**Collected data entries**
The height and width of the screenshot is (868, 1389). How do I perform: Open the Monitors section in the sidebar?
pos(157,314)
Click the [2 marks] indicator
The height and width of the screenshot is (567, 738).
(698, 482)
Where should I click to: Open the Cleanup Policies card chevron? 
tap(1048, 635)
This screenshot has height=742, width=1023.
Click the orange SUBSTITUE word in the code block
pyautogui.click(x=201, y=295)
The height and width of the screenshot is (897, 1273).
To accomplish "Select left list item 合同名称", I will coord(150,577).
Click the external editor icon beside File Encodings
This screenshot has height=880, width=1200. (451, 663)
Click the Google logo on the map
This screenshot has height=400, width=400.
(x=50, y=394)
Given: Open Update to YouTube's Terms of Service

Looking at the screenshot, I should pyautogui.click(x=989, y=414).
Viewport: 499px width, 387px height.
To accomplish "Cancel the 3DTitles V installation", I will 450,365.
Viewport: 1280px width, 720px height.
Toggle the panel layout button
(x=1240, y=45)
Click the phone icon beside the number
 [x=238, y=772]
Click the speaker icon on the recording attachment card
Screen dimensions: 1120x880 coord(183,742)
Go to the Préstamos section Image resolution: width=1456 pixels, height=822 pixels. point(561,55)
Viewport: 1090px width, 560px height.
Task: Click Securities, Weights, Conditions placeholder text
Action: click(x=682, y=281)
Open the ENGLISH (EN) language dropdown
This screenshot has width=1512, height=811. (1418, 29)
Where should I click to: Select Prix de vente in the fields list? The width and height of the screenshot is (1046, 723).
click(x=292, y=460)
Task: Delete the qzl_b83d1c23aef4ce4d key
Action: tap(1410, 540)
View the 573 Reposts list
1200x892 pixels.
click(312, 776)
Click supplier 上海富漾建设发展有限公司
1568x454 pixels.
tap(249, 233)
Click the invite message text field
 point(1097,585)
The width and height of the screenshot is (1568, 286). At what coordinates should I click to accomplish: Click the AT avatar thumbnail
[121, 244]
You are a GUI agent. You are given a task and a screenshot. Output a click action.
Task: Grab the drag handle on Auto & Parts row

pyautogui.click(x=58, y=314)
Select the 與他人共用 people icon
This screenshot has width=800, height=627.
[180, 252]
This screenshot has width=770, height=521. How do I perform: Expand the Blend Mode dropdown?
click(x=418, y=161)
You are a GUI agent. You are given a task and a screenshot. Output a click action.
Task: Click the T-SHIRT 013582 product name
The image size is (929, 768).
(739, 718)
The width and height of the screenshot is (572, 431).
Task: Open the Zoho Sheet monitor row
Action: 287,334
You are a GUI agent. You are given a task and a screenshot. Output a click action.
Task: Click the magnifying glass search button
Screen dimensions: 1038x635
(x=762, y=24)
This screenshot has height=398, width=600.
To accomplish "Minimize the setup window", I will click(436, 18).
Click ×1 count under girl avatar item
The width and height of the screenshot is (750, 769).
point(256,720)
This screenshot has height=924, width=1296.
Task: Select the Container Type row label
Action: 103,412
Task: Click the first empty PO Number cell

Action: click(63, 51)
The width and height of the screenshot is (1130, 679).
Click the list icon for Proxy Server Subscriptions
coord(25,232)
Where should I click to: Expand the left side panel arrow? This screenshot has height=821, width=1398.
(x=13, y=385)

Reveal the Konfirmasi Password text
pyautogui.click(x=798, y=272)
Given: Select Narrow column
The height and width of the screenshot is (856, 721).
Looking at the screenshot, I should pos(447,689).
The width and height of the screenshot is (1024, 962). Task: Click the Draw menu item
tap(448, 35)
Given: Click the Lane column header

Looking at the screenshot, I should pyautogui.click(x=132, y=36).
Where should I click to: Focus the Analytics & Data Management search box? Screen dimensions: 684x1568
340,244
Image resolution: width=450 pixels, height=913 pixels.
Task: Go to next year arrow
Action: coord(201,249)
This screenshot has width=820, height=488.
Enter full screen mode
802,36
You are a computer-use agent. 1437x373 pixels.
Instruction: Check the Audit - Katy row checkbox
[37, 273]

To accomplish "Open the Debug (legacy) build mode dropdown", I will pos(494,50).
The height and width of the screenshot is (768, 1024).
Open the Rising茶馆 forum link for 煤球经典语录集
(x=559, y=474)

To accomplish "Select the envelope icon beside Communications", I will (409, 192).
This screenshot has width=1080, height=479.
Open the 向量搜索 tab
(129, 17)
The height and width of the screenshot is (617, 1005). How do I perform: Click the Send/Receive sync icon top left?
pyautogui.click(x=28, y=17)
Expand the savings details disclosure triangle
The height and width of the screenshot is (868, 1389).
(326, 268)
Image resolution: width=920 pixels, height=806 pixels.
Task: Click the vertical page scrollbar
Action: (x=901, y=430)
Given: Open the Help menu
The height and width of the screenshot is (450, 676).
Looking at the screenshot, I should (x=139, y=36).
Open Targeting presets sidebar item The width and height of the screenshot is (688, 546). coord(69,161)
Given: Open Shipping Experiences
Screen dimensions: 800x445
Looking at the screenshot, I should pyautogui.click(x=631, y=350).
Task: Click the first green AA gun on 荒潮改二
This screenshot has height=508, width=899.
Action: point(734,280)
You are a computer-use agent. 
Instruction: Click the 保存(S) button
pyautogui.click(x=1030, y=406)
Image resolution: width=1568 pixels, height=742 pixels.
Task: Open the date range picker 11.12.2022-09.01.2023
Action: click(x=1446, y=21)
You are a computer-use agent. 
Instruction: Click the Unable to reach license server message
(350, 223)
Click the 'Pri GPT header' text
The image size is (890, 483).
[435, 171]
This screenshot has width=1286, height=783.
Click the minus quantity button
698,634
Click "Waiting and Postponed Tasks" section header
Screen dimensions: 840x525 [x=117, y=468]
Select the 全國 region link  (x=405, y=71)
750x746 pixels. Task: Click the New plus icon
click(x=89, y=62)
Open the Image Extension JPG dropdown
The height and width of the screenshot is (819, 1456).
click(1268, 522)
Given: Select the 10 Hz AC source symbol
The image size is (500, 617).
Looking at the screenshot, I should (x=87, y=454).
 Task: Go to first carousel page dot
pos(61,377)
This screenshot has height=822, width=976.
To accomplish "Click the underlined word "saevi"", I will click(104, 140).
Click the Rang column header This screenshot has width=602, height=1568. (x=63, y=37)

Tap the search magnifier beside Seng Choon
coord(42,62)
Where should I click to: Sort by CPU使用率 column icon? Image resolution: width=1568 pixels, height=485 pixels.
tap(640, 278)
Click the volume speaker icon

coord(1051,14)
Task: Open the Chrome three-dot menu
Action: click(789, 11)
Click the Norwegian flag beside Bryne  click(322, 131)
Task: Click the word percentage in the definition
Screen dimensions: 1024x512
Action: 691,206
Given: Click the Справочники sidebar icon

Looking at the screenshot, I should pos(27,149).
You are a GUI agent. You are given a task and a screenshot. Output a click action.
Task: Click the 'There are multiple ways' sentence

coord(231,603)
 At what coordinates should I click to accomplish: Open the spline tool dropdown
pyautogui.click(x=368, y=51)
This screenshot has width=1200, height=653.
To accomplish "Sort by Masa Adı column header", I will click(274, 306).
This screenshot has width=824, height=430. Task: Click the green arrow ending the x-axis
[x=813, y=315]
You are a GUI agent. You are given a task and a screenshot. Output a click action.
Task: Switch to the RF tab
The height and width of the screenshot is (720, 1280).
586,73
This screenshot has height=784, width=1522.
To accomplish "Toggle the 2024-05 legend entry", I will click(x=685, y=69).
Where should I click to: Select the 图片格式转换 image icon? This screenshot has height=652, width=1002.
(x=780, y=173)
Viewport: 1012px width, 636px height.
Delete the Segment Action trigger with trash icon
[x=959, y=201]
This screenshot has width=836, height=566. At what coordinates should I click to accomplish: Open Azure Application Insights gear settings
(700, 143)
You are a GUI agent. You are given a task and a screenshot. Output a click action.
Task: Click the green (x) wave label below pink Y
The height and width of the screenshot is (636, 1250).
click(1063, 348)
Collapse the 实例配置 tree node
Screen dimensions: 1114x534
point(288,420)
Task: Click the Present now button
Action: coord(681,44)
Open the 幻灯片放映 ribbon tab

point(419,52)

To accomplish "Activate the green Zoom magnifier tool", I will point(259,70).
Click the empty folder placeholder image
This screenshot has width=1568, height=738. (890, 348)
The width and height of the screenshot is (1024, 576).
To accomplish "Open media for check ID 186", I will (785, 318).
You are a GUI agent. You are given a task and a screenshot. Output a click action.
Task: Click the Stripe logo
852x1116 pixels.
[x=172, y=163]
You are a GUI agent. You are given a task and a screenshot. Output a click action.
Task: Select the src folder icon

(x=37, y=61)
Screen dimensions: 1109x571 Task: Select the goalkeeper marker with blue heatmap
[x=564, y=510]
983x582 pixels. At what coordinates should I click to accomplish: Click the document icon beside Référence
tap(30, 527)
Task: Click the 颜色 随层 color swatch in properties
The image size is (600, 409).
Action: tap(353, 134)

**About this task**
For this exercise, output exactly the lines above from the line with "Given: Select the 10 Hz AC source symbol" to the line with "Task: Click the word", counting both, and leave out the rest.

**Answer box**
Given: Select the 10 Hz AC source symbol
The image size is (500, 617).
Looking at the screenshot, I should (x=87, y=454).
 Task: Go to first carousel page dot
pos(61,377)
This screenshot has height=822, width=976.
To accomplish "Click the underlined word "saevi"", I will click(104, 140).
Click the Rang column header This screenshot has width=602, height=1568. (x=63, y=37)

Tap the search magnifier beside Seng Choon
coord(42,62)
Where should I click to: Sort by CPU使用率 column icon? Image resolution: width=1568 pixels, height=485 pixels.
tap(640, 278)
Click the volume speaker icon

coord(1051,14)
Task: Open the Chrome three-dot menu
Action: click(789, 11)
Click the Norwegian flag beside Bryne  click(322, 131)
Task: Click the word percentage in the definition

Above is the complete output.